Wednesday, June 19, 2013
Your insula knows whether you need Lexapro or CBT?
Here's the original article from JAMA Psychiatry that is making all the headlines recently. The authors suggest that their findings (if replicated) indicate that depressed patients should undergo a $2,000 PET scan test (which involves an intravenous injection of radioactive liquid) in order the decide whether they should receive Lexapro (an antidepressant) or CBT (a psychotherapy) as a first-line treatment for their depression.
The study randomly assigned 82 depressed patients (with the usual exclusion for patients with "current suicidal ideation requiring urgent clinical intervention") to either Lexapro (up to 20 mg qd) or CBT (16 sessions; twice weekly for the first 4 weeks, then weekly). After 12 weeks, 6 of the 30 (20.0%) Lexaprosiacs were still depressed, versus 9 of the 33 (27.3%) of the CBT'rs. (19 participants were excluded or terminated after randomization.)
The researchers the did a two-way ANOVA [treatment (CBT or Lexapro) x outcome (remission or nonresponse)] to identify brain regions in the pre-treatment baseline PET scans that "predicted" (or rather, postdicted) treatment response. They found six such regions: right anterior insula, right inferior temporal cortex, left amgydala, left premotor cortex, right motor cortex, and precuneus. They found the strongest effect size for the insula and thus labelled it a "treatment-specific biomarker candidate."
Just a couple of comments:
1. The authors appropriately state that these findings require replication. This is because this study was a fishing expedition -- they had no idea, and no real reason to believe, that the metabolic rate of the right anterior insula would predict response to a specific treatment. They looked at dozens of brain regions, searching for "significant differences" between the groups and they found one -- just like you always will if you look at enough variables. What are the chances that these findings will be replicated by another group of researchers? Well, when is the last time you saw any study in neuroscience replicated by a second group of researchers? (It's pretty darn hard to replicate somebody else's random findings.)
2. Not having an initial hypothesis as to which brain regions might be involved is par for the course with these types of studies. This should be pretty shocking to anyone who ever got a B or higher in a psychology Research Methods course. The authors present very plausible-sounding reasons for why the right anterior insula is just so great at predicting treatment-specific response, but be aware that they would have come up with equally plausible-sounding reasons had the most significant effect been for the left premotor cortex or the precuneus (or the part of the brain that is involved in blink rate, if anyone knew what that was).
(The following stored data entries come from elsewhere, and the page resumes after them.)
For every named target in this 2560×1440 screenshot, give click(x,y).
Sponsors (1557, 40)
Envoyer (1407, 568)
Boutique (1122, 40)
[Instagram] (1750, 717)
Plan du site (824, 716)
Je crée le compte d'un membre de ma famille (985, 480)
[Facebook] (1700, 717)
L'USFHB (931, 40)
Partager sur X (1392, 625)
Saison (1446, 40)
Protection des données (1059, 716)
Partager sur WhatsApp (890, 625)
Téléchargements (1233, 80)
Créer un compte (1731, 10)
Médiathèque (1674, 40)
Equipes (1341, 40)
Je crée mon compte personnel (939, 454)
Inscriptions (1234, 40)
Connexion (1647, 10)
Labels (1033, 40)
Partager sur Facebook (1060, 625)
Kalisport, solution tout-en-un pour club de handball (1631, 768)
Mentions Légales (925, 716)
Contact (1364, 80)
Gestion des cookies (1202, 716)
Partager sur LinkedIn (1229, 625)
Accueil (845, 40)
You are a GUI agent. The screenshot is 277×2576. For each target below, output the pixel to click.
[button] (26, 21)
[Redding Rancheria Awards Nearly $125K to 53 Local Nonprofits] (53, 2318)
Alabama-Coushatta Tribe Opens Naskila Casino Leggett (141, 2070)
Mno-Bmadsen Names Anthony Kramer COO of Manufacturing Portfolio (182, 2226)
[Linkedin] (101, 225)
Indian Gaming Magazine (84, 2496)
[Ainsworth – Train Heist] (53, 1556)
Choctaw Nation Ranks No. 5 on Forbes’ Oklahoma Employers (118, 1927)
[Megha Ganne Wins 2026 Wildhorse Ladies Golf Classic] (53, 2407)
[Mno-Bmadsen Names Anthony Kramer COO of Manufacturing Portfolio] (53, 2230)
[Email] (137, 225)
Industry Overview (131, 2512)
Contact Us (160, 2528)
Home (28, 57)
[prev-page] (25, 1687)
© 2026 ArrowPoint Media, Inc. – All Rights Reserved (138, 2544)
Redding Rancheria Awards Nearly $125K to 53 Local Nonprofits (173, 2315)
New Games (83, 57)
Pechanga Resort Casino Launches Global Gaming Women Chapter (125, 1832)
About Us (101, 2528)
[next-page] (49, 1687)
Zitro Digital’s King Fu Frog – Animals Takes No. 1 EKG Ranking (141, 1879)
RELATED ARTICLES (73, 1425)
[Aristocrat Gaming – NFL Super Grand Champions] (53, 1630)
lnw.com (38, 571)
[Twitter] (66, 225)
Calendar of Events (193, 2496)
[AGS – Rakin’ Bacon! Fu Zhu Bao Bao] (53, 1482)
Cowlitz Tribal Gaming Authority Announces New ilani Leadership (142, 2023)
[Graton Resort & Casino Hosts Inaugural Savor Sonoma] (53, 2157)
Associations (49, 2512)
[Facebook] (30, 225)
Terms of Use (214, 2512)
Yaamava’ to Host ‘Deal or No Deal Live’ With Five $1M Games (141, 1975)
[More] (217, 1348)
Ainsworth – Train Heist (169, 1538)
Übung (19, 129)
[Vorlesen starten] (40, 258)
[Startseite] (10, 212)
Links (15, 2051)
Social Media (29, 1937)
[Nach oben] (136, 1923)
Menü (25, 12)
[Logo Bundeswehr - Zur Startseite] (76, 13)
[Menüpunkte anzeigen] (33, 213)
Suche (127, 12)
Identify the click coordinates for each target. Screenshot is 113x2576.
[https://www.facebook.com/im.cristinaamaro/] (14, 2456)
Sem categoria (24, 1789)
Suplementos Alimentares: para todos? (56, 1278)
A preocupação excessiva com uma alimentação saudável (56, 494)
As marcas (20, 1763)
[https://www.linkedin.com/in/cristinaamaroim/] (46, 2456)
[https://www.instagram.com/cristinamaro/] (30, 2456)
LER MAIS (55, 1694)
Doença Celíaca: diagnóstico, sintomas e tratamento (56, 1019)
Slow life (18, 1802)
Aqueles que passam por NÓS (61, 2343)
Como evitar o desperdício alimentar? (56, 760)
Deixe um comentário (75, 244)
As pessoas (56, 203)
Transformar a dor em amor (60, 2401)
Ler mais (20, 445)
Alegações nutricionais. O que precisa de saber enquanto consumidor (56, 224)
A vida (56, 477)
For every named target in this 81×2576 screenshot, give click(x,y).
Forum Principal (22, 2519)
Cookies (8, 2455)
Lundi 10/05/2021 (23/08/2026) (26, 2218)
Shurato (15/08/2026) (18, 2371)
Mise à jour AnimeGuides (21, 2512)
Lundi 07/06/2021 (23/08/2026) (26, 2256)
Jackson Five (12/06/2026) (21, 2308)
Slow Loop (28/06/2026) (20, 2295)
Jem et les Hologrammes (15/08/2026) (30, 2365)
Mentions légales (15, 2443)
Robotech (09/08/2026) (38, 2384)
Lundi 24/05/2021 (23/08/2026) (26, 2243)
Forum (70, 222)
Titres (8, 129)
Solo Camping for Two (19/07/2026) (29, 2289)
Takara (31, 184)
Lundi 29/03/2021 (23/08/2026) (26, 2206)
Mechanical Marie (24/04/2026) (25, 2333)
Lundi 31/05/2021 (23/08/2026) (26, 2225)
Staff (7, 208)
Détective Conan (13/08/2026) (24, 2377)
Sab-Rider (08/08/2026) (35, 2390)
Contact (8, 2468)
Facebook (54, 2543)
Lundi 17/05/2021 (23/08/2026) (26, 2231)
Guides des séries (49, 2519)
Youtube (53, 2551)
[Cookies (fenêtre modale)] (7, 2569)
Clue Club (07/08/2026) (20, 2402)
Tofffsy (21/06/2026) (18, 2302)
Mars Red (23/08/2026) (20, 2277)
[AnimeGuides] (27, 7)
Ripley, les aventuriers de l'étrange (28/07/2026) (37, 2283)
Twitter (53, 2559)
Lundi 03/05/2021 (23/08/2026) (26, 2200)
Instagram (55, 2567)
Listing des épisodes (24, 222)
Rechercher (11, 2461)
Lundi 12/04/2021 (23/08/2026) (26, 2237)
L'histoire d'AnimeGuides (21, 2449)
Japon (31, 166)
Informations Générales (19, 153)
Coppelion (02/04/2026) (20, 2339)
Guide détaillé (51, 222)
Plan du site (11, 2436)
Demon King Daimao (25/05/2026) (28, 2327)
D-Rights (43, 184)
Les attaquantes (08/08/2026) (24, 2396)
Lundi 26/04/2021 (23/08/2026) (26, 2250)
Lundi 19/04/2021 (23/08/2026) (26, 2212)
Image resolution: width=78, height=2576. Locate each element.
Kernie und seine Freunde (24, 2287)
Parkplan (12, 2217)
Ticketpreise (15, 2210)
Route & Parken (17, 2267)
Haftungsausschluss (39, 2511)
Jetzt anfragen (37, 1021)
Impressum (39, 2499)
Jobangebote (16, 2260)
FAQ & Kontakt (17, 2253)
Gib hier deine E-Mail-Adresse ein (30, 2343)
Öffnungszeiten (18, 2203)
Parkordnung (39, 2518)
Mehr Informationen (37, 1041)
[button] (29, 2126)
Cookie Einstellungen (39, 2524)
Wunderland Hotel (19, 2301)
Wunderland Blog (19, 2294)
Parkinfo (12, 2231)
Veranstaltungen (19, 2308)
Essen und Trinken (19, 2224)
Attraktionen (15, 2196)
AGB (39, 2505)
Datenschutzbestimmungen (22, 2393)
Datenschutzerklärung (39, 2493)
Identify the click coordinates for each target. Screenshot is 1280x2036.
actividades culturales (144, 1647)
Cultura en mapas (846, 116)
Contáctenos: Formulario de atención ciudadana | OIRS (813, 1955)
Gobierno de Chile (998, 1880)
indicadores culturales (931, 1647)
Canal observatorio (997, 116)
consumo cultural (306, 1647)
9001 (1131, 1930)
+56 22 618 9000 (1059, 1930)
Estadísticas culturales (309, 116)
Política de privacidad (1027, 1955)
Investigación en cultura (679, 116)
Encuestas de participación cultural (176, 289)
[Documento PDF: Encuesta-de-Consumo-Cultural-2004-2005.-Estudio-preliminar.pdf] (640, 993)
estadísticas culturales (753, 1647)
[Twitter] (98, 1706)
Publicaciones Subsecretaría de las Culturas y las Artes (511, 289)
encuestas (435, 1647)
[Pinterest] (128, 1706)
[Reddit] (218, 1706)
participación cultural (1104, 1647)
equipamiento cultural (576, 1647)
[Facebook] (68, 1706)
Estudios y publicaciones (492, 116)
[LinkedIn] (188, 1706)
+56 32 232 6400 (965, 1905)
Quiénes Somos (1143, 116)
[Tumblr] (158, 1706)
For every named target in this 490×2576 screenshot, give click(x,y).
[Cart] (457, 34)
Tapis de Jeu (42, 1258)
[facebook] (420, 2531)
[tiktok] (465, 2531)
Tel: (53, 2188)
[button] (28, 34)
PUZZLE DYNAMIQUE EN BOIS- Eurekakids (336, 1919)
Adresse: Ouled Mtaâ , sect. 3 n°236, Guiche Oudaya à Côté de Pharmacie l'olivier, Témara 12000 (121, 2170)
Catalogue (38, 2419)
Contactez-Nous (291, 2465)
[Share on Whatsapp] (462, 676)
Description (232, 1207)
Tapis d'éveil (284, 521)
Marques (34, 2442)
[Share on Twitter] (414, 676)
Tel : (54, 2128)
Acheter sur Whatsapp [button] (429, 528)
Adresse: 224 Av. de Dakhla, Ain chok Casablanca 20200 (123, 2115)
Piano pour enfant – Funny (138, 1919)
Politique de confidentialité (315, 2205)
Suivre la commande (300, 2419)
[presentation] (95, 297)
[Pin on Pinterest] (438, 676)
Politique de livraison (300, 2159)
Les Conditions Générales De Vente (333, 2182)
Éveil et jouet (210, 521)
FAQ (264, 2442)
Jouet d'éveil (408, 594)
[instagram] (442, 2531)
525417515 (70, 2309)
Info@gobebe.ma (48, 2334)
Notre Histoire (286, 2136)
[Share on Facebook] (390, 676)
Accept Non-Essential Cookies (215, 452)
Because human beings are very clever and creative, we can come up with plausible explanations for any random phenomenon (this is the pitfall of Freudian dream analysis -- AND of neuroscience).
3. It is really weird/lame that they found no main effect for remission. In other words, there was no brain region that predicted whether you would recover from your depressive episode in 12 weeks (regardless of which treatment you received). They are pretty silent about this non-result in their paper, although they sure seemed to think that they would find something.
4. It seems like the real question here is is not "Which brain region best predicts treatment outcome?" but rather "How do we match patients and treatments for the best results?" A future study should compare whether a clinician (or a psychological test, such as the MMPI-2) could perform the same task they are saying that the insula is doing (i.e., deciding which patients should get which treatment). And let's not lose sight of the fact that 76% of the patients recovered from their depressive episode despite being randomly assigned to either CBT or Lexapro, regardless of their personal preferences.
5. Would you rather have a clinical interview with a psychodiagnostician, complete a 90 minute True or False test, or have a radioactive i.v. followed by a PET scan that your insurance may or may not pay for?
6. My guess is that treatment-specific response has a lot to do with what kind of depression the patients had. We have known for a while now that people with dysthymia respond better to antidepressants than they do to psychotherapy, and people with chronic major depression respond better to combined therapy (AD meds + psychotherapy). How long the patients had been depressed was not noted in the insula study.
7. Any study that looks at psychotherapy efficacy and ignores therapeutic alliance (the strongest predictor of psychotherapy outcome) is courting worthlessness. Therapeutic alliance also influences response to antidepressant medications! If you don't like your psychiatrist (or if he doesn't like you), then you are less likely to get better.
8. Why do people persist in using the crappy little HAM-D as their only outcome measure of depression? Why not use the MMPI-2? If they had, we could have been able to tell the chronic depressives from the acute depressives (and which of the patients had hysteric defenses, paranoia, agitation, etc.).
For the best critiques of brain imaging studies (by an fMRI reseacher), I refer you to Neuroskeptic. As Neuroskeptic says, brain imaging "is a great way to approach neuroscientific questions. It’s a bad (and terribly expensive) way to do psychology." The new book, Brainwashed, by Scott Lilienfeld and Sally Satel, also promises to be well worth reading.